La renommée des auteurs provenant de pays nordiques n’est plus à faire et cette nouvelle venue s’inscrit dans cette mouvance.
Son récit Elma se déroule au nord-ouest de Reykjavik, à Akranes, là où, pour parodier Hamlet, il y a quelque chose de pourri. Trop de femmes y disparaissent.
Les auteurs affirmés Ragnar Jónasson et Yrsa Sigurdardóttir ont adoubé Eva Björg Ægisdóttir – et son livre Elma – en lui octroyant en 2018 le Blackbird Award, prix créé pour donner un coup de pouce aux primo-romanciers de polars islandais. Née dans cette même petite ville d’Akranes en 1988, l’autrice a étudié à Reykjavik et en Norvège ; elle vit maintenant dans la capitale de l’Islande avec sa famille.
Tout comme la romancière, la protagoniste Elma est retournée vivre sur les terres glacées de son enfance. Pour l’inspectrice de la brigade criminelle, cependant, revenir habiter chez ses parents à la mi-trentaine n’a rien de glorieux. « Si je peux me permettre, qu’est-ce qui t’a poussée à revenir ici après tant d’années passées à Reykjavik ? » On se le demande en effet. Bien entendu, au-delà du calme et de la paix de la petite bourgade un rien ennuyante, la mort et ses mystères seront au rendez-vous.
À l’aide de nombreux retours en arrière, le lecteur et la policière revivront des épisodes lointains, dans les années 1989-1990, révélateurs des origines du drame. « Avant même d’ouvrir la porte, elle sentit qu’un malheur allait arriver. » Et l’enfant Elisabet avait alors, hélas, raison. Ce n’était que le début d’une série de crimes demeurés longtemps secrets, dont l’émergence plus de 25 ans plus tard fera vaciller la petite communauté d’Akranes.

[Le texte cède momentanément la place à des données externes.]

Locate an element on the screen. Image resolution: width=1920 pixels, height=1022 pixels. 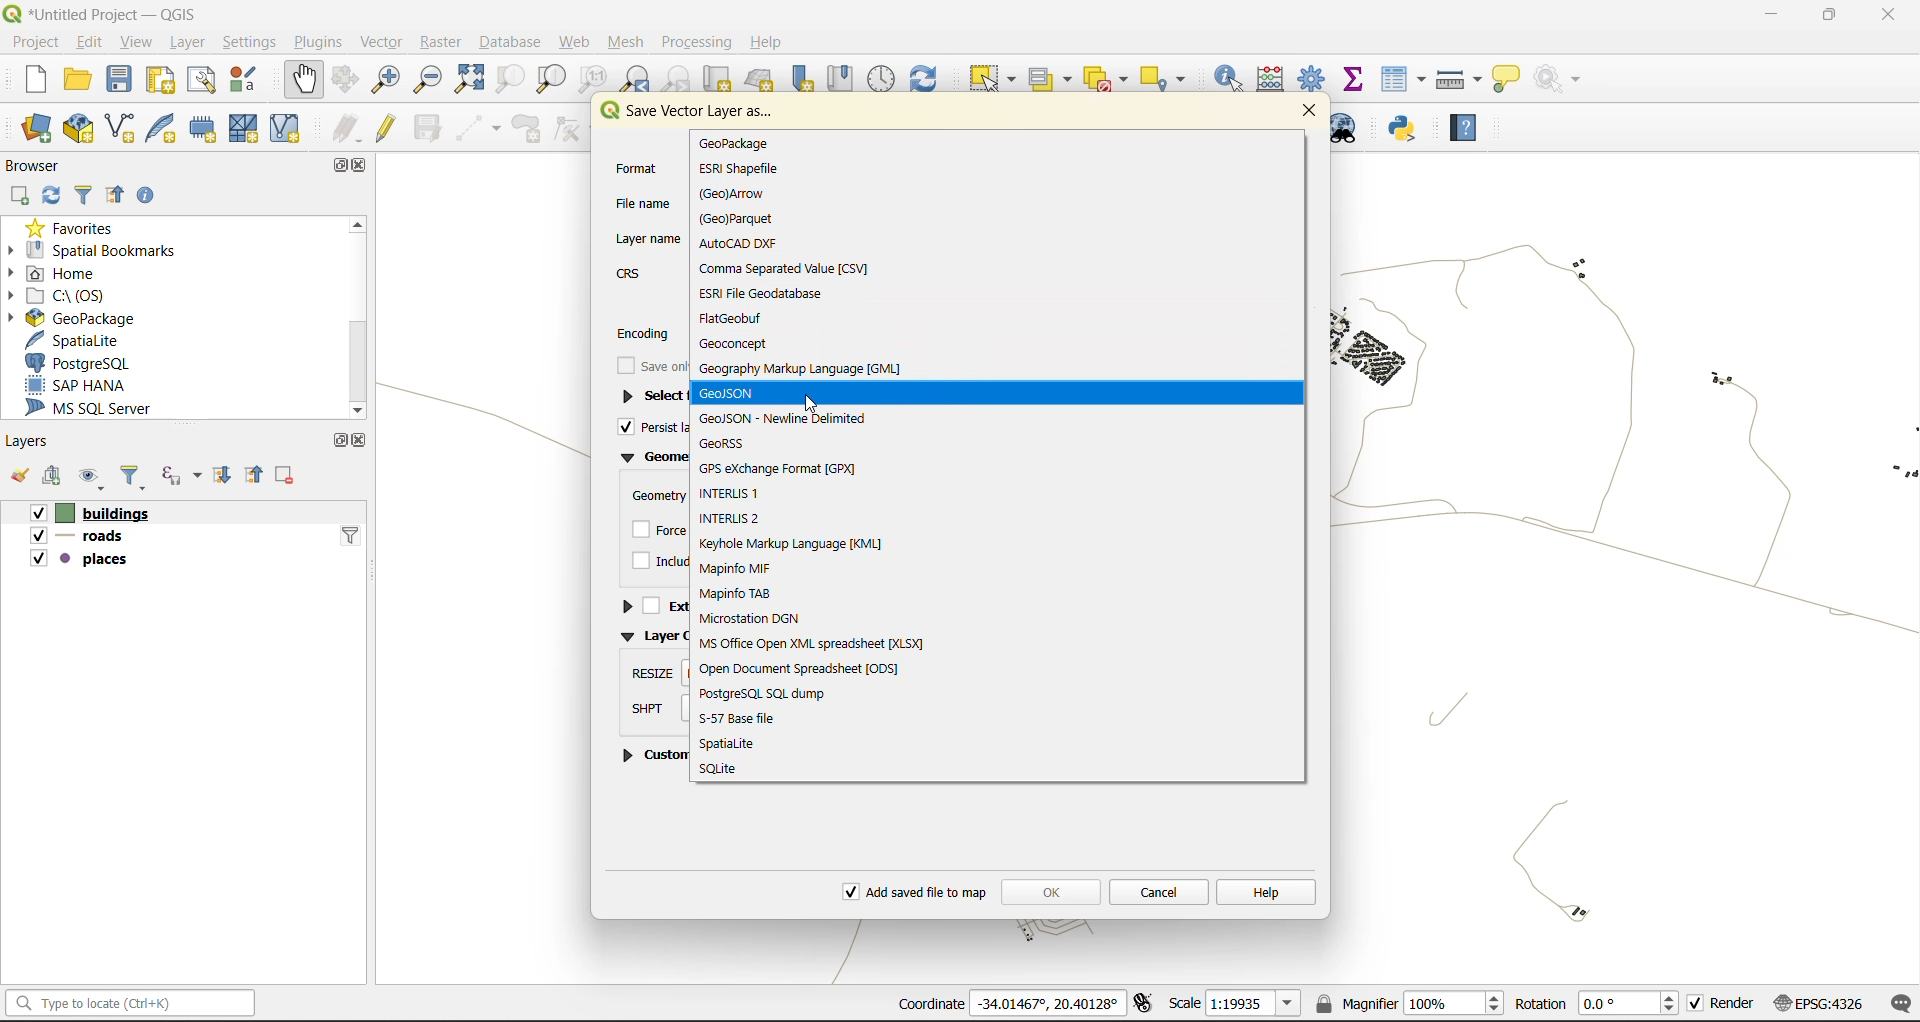
georss is located at coordinates (734, 446).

De chapitre en chapitre, le lecteur et la policière pourront établir des liens entre le passé franchement sordide et les atrocités du temps présent, dont la découverte d’un premier cadavre n’est que la pointe de l’iceberg : « Ce n’était pas la fourrure d’un animal. C’était la chevelure d’une femme qui ondoyait au gré des flots ».
Femmes battues, féminicides, agresseurs sexuels, enfants maltraités, Elma et son équipe d’enquêteurs auront fort à faire dans ce village isolé où tout le monde se connaît ou, du moins, pensait se connaître. L’atmosphère y deviendra de plus en plus irrespirable.
La première œuvre d’Eva Björg Ægisdóttir tient davantage du roman psychologique que du thriller, ne révolutionne pas le genre, mais demeure agréable à lire, quoique l’abondance de personnages secondaires puisse facilement créer de la confusion.
Malgré certaines craintes, la double traduction de l’islandais à l’anglais, puis au français ne semble pas nuire à la qualité de l’œuvre La version anglaise du second roman d’Eva Björg Ægisdóttir, Girls Who Lie, parue à l’été 2021, met encore en vedette l’inspectrice Elma. Est-ce le signe qu’il y aura série ? Si les crimes sont rares en Islande, les auteurs de polars sont, eux, prolifiques.